A curing a lost circulation zone as described in this specification may include additional or alternative components. In some implementations, a circulating sub may be positioned uphole (proximally) to SLCB tool 100. The circulating sub may be configured to displace drilling fluid prior to, or during, forcing slurry into a balloon 140. For example, the wellbore may contain drilling fluid prior to expansion of the balloon. The circulating sub may be operated to remove that drilling fluid. The circulating sub may continue its operation while slurry is pumped into the balloon 140. In some implementations, the circulating sub is configured to discontinue operation in response to the slurry reaching a circulating valve in the circulating sub. For example, at that point, the balloon may be expanded a desired amount. The operation of the circulating sub may be discontinued to allow the slurry in the inflatable to set. In some implementations, additional slurry may be pumped into the inflatable even after the circulating sub has discontinued operation.

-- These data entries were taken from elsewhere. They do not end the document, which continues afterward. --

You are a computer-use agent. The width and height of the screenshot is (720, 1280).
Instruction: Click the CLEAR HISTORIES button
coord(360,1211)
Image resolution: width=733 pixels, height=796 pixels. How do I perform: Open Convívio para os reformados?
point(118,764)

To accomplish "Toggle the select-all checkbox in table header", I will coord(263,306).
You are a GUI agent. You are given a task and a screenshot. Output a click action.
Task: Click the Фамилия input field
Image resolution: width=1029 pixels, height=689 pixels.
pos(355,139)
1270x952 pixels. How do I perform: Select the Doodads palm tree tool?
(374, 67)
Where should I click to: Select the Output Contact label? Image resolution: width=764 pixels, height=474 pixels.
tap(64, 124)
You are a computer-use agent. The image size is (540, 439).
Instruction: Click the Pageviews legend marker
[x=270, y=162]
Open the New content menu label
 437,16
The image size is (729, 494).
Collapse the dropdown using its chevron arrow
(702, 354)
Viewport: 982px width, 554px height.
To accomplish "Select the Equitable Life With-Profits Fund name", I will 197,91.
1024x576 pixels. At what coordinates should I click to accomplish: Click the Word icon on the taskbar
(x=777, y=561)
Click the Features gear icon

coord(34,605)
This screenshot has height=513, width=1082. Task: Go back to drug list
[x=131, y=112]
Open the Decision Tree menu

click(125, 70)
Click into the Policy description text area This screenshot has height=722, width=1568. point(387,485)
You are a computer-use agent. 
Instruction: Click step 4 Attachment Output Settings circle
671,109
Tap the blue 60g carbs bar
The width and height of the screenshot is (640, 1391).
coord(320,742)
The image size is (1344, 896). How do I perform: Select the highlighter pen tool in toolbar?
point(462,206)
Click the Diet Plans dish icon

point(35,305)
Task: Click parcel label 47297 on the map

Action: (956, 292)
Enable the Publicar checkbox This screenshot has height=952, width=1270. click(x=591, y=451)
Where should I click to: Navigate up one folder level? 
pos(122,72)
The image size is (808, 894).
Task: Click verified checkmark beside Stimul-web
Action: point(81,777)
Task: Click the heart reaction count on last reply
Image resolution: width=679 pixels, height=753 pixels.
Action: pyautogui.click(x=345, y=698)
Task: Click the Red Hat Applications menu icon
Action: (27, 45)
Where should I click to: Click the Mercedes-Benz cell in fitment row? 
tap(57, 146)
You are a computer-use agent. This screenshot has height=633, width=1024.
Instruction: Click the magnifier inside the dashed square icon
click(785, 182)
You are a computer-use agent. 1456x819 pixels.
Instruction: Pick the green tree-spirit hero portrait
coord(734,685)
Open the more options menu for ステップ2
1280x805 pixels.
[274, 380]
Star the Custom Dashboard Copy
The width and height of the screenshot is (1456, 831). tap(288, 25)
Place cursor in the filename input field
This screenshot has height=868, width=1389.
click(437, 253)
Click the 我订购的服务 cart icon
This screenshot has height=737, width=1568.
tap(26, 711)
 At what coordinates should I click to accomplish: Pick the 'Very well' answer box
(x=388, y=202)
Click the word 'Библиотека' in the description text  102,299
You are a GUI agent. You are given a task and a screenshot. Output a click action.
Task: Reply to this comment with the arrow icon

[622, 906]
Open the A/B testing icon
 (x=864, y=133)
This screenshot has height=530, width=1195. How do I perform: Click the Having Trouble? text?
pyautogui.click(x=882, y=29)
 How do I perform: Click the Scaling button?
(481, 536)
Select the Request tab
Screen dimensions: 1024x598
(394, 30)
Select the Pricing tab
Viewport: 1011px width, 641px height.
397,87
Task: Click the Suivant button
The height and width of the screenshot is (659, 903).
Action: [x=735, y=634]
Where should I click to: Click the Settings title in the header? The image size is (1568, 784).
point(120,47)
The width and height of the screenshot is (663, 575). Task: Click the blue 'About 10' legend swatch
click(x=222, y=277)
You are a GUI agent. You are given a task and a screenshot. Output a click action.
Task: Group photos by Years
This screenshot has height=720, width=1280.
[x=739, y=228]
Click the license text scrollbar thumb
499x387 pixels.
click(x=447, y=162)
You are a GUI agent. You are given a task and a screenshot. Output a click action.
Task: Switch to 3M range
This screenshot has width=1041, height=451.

Although vertical wellbores are show in the examples presented in this specification, the processes described previously may be implemented in wellbores that are, in whole or part, non-vertical. For example, the processes may be performed for a fracture that occurs in a horizontal, or partially horizontal, wellbore. where horizontal is measured relative to the Earth's surface in some examples.
Elements of different implementations described may be combined to form other implementations not specifically set forth previously. Elements may be left out of the processes described without adversely affecting their operation or the operation of the system in general. Furthermore, various separate elements may be combined into one or more individual elements to perform the functions described in this specification.
Other implementations not specifically described in this specification are also within the scope of the following claims.